== Records contained in a dataset ==
──────
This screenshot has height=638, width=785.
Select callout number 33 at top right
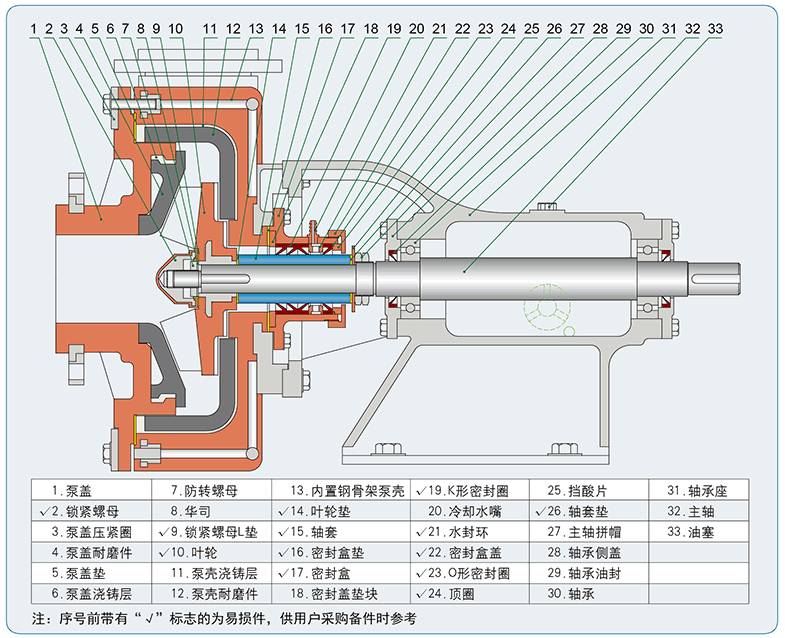coord(714,29)
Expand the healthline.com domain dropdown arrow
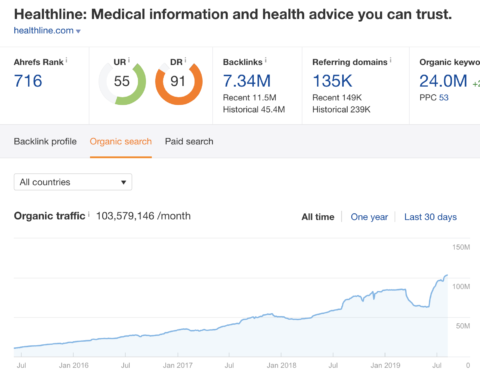The height and width of the screenshot is (377, 480). [x=78, y=31]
──────
Set the records down again word for word; the pictures stay out.

== Result of this exercise ==
This screenshot has height=638, width=785.
Select callout number 33 at top right
coord(714,29)
Expand the healthline.com domain dropdown arrow
The height and width of the screenshot is (377, 480). [x=78, y=31]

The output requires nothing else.